START Material shown

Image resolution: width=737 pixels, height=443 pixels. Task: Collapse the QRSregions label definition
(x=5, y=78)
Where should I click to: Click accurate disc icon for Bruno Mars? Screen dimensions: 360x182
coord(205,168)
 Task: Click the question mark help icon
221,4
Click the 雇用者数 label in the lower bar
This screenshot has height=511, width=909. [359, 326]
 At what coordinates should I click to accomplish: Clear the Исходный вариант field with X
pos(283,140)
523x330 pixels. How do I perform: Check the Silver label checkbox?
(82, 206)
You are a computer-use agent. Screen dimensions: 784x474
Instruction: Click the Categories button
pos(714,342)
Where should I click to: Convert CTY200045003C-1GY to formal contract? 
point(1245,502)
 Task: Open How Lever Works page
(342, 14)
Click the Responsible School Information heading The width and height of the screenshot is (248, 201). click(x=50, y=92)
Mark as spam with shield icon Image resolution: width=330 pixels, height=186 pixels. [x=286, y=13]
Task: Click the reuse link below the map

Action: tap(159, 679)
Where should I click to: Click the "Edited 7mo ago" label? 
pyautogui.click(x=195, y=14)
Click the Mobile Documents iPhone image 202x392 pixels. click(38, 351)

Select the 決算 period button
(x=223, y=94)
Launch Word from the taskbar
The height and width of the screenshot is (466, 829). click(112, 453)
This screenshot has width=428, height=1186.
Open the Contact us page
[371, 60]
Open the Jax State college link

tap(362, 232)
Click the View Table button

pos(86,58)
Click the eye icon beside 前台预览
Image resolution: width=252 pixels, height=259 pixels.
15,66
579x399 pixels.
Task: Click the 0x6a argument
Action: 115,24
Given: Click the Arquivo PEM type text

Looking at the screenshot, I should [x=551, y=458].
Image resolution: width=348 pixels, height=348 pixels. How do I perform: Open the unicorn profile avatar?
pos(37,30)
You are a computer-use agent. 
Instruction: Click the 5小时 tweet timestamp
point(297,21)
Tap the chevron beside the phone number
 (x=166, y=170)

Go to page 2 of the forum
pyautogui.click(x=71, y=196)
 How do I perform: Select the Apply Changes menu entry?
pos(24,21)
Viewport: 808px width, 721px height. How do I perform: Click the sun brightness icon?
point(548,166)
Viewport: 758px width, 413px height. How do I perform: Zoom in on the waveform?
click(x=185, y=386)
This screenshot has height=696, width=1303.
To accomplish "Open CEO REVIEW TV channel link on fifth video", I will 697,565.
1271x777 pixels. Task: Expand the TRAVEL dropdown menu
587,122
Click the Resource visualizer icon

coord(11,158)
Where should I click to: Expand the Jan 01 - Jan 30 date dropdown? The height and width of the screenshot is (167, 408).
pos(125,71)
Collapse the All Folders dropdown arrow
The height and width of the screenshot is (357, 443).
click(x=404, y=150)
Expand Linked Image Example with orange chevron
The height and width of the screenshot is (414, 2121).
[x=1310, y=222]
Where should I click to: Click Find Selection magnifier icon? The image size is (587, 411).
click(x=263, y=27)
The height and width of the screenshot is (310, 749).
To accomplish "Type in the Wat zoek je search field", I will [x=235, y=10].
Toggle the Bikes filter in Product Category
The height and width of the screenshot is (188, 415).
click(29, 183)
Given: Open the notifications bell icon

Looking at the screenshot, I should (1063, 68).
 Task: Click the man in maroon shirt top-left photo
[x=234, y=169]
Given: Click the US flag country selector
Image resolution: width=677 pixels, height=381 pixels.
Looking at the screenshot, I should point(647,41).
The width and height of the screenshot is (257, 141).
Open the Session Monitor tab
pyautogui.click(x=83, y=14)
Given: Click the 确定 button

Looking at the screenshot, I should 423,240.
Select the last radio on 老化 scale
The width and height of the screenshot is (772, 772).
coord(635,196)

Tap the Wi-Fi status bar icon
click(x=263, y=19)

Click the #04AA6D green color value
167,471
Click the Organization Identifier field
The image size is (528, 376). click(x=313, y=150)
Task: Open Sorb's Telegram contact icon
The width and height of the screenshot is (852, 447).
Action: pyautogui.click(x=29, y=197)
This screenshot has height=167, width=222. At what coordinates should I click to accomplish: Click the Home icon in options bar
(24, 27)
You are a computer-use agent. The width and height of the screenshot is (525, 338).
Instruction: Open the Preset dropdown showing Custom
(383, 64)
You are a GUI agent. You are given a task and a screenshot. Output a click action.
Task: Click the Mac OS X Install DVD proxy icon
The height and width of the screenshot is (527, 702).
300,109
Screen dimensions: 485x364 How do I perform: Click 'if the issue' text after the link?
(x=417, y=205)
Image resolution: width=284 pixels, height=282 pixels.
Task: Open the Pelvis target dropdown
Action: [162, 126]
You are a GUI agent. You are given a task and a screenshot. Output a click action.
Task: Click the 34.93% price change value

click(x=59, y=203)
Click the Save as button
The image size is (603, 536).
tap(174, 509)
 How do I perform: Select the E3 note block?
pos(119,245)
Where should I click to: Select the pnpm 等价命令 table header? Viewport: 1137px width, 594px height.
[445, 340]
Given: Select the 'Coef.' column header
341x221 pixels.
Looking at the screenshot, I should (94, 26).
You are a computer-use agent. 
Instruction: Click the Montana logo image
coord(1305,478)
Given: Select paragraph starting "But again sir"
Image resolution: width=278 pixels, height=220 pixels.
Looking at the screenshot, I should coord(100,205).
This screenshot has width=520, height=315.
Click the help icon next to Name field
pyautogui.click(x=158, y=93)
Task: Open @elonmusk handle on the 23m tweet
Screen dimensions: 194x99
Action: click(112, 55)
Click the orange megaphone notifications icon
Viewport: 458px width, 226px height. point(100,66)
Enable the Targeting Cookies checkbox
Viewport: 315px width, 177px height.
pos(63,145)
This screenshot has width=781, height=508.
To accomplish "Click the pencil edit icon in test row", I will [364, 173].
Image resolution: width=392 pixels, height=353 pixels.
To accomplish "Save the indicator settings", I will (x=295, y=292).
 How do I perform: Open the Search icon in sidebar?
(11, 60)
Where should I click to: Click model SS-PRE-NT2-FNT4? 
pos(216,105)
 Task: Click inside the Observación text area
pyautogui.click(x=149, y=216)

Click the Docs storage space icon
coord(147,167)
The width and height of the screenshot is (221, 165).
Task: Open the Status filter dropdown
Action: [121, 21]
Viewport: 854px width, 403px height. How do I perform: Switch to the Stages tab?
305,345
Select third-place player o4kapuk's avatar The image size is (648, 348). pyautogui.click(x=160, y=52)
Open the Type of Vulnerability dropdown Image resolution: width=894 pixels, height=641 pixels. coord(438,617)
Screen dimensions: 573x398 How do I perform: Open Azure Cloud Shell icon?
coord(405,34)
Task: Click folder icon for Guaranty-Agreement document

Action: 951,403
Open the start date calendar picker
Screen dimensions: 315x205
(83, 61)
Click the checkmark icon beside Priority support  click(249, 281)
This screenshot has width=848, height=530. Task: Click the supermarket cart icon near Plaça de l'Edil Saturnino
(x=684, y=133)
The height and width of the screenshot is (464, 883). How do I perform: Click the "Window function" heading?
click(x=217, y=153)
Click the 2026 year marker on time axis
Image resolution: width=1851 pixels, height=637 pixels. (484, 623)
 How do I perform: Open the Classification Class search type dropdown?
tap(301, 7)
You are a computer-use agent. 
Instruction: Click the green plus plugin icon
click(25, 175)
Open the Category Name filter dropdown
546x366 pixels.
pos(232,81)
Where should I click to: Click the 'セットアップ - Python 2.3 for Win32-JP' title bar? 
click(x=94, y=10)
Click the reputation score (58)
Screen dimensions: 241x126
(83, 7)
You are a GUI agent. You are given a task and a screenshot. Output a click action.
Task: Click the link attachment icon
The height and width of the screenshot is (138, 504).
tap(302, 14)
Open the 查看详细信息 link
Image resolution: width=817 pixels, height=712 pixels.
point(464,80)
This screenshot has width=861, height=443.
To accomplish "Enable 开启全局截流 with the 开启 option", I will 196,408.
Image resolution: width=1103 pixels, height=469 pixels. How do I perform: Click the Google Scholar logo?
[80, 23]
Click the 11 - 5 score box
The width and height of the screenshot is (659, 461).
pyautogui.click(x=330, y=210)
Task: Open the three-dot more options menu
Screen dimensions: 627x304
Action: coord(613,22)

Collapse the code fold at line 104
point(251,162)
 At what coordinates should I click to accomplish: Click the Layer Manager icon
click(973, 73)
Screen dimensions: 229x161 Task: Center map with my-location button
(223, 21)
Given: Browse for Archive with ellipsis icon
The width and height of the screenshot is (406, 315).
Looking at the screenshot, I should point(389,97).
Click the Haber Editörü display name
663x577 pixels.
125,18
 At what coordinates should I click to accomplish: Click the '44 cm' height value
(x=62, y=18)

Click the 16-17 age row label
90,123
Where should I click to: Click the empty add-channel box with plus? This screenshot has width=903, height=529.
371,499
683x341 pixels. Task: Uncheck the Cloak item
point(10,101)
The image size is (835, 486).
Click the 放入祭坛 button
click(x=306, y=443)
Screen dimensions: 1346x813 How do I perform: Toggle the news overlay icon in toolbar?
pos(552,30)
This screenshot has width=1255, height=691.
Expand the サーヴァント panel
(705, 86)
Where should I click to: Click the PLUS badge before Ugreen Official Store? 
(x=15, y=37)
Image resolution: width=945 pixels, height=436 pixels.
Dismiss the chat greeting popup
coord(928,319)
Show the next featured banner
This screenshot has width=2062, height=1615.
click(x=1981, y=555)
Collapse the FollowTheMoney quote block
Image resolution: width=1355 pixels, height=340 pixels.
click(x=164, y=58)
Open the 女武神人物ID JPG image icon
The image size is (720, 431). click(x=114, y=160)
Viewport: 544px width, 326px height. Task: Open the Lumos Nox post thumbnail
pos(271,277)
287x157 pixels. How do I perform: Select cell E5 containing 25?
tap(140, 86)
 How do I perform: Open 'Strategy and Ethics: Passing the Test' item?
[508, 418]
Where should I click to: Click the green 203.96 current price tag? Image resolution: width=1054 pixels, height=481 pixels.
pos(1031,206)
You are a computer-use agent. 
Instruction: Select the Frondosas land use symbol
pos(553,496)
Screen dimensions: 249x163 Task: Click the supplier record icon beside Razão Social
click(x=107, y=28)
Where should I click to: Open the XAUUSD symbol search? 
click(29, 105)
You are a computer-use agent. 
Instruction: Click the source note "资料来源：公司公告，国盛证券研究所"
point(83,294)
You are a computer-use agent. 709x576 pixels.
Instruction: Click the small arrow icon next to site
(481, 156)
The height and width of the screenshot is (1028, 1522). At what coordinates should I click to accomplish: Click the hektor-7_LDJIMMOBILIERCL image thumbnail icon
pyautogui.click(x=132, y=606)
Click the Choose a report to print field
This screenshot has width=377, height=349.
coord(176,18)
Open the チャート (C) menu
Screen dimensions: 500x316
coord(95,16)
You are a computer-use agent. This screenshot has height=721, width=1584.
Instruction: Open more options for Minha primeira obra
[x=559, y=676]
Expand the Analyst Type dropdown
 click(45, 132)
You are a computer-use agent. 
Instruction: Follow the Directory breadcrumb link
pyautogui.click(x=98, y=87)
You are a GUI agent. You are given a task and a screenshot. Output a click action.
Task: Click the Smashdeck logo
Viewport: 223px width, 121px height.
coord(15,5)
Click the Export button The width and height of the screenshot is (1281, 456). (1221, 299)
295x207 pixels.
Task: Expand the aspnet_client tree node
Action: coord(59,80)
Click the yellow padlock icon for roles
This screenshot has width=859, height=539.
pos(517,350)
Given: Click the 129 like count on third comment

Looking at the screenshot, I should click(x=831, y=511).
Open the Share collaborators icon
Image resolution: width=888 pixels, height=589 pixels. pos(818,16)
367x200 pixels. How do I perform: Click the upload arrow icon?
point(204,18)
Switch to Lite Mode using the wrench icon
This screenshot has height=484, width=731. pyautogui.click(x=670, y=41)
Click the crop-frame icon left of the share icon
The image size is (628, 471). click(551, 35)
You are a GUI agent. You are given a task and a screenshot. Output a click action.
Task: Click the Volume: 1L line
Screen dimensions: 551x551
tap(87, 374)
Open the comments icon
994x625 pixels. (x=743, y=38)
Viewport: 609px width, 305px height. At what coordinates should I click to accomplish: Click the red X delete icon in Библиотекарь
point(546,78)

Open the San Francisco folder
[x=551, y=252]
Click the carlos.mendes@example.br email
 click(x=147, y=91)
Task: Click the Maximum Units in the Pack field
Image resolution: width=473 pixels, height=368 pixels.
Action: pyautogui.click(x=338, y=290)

END Material shown

(Action item) All that is needed is the exact run of lines above from the line containing "Task: Click inside the Observación text area" through the line containing "Select third-place player", both of them included.

(Task result)
 Task: Click inside the Observación text area
pyautogui.click(x=149, y=216)

Click the Docs storage space icon
coord(147,167)
The width and height of the screenshot is (221, 165).
Task: Open the Status filter dropdown
Action: [121, 21]
Viewport: 854px width, 403px height. How do I perform: Switch to the Stages tab?
305,345
Select third-place player o4kapuk's avatar The image size is (648, 348). pyautogui.click(x=160, y=52)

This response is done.